Tout en parlant, les deux formes continuent d'accomplir leurs gestes rituels sur son corps ; Mélisse ressent la piqûre de l'intraveineuse qu'on lui plante dans le bras gauche...

Déjà le feu envahit son membre. Il va irradier jusqu'à l'épaule, gagner rapidement sa gorge, sa poitrine. Et mordre le second bras, l'estomac, les reins, sa vessie... C'est alors qu'elle urinera.

Dans cet ultime instant de conscience dont elle dispose encore, dans cet infime moment où son esprit conserve un peu de vie, elle perçoit quasi matériellement une autre peur que la sienne...

Celle du plus grand des deux hommes qui répond à l'autre :

– Je vous ai promis que ce genre d'incident ne se renouvellerait pas, professeur.

Sa voix se répercute en échos brisés dans les tympans de Mélisse qui tente de comprendre pour quelle raison cet homme-là est si effrayé, lui si fort, si puissant... Il éprouve une terreur d'enfant.

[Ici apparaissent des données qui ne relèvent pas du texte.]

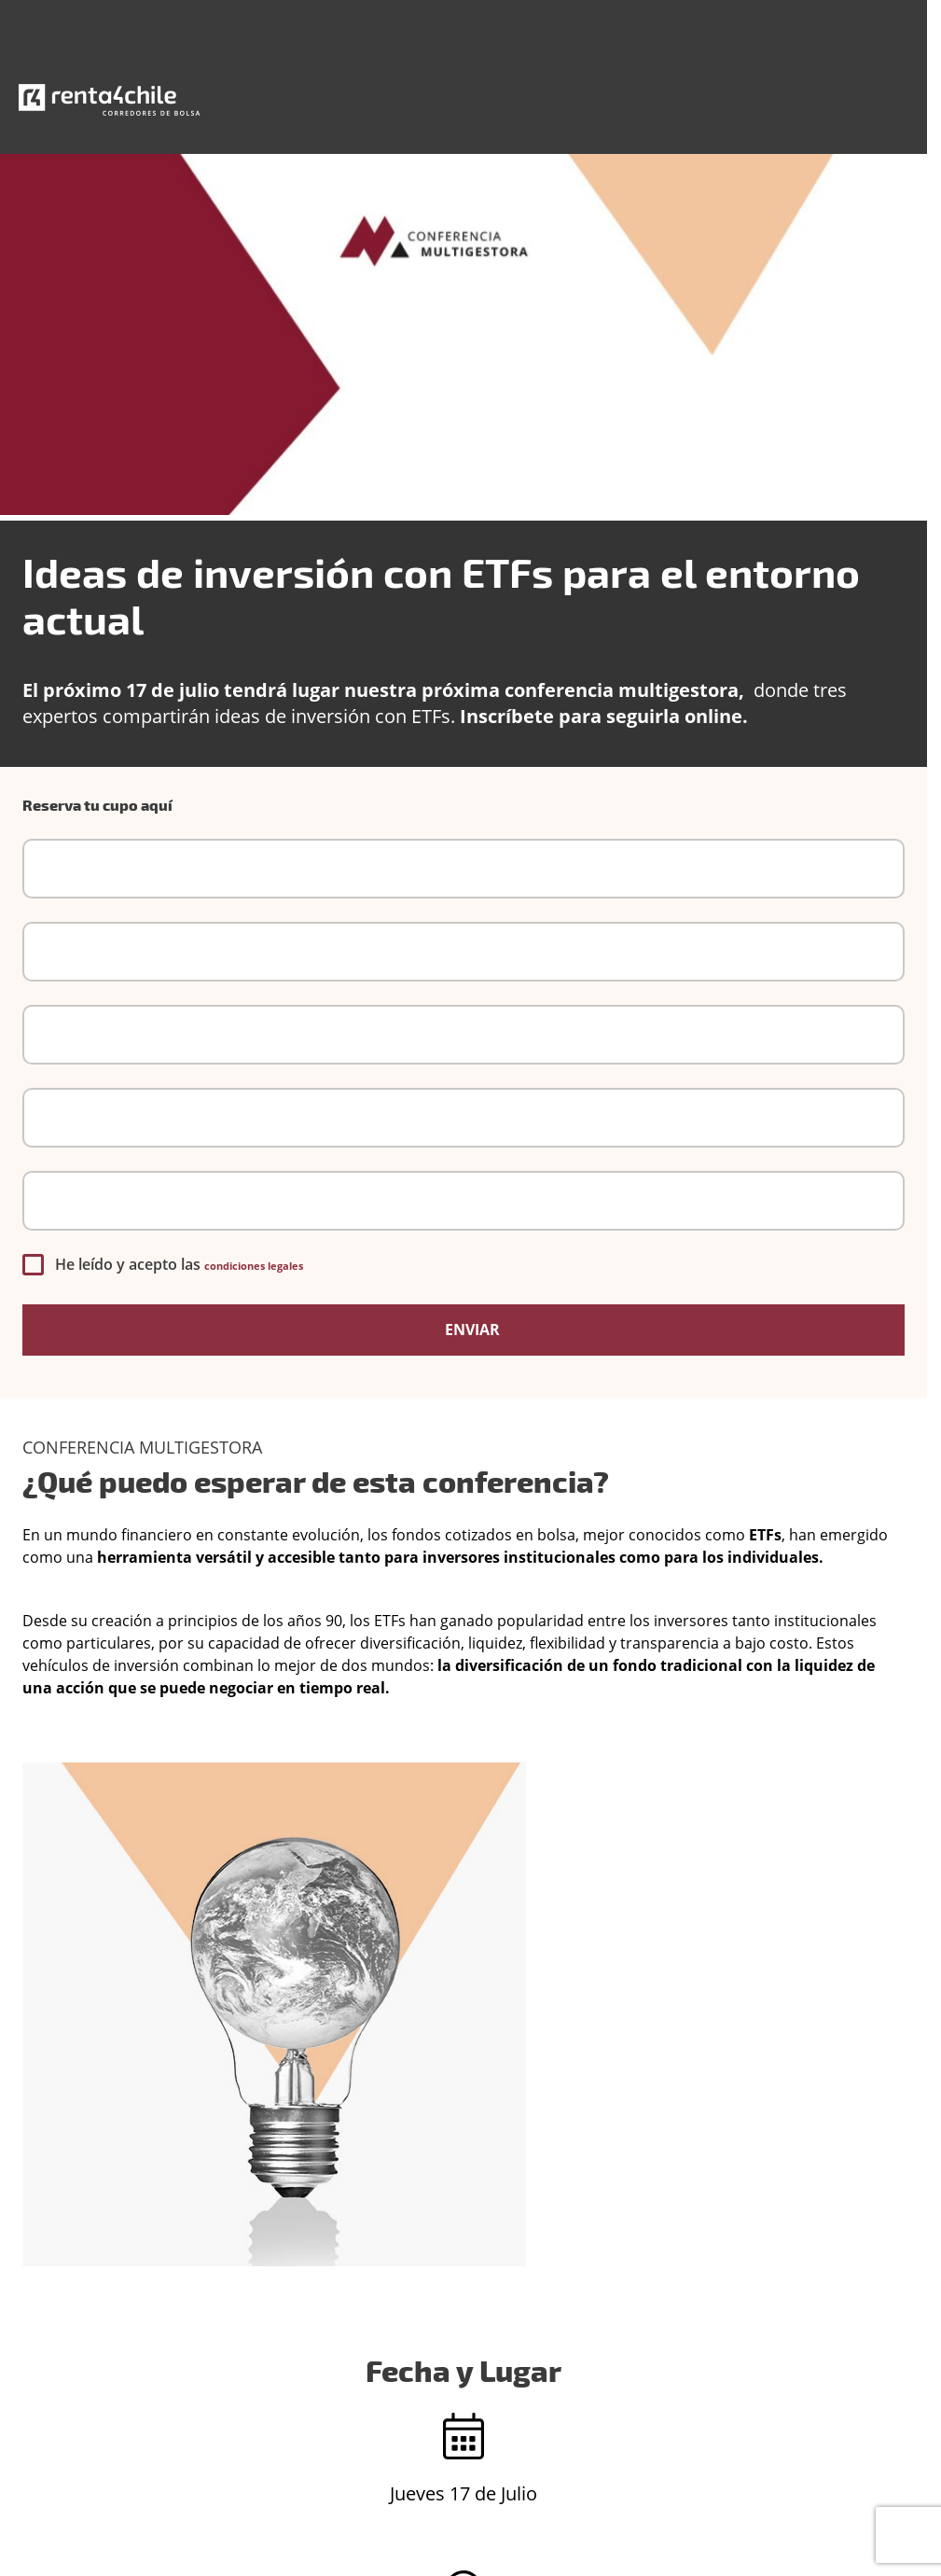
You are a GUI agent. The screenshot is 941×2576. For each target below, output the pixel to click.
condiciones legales (253, 1266)
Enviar (470, 1329)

Elle cherche à se raccrocher quelques secondes à la réalité, à ces deux voix qui se heurtent, se fracassent comme du verre. Le brasier dans lequel elle plonge, ces flammes qui se tordent telles des âmes en souffrance, cet enfer de plaintes et de gémissements, lui scelle les oreilles et les yeux.

Mélisse sombre dans son cauchemar, emportant avec elle un peu de l'angoisse de l'homme qui la martyrise.

L'ami Perkas

Raphaël Sormand avait longtemps hésité avant de se décider à répondre à l'invitation de son ami Perkas, historien doublé d'un anthropologue réputé qui avait décidé de prendre sa retraite en s'isolant du monde, mais qui, depuis lors, avait plus que jamais « labouré » les six départements du massif des Pyrénées, en quête de ses précieux ossements...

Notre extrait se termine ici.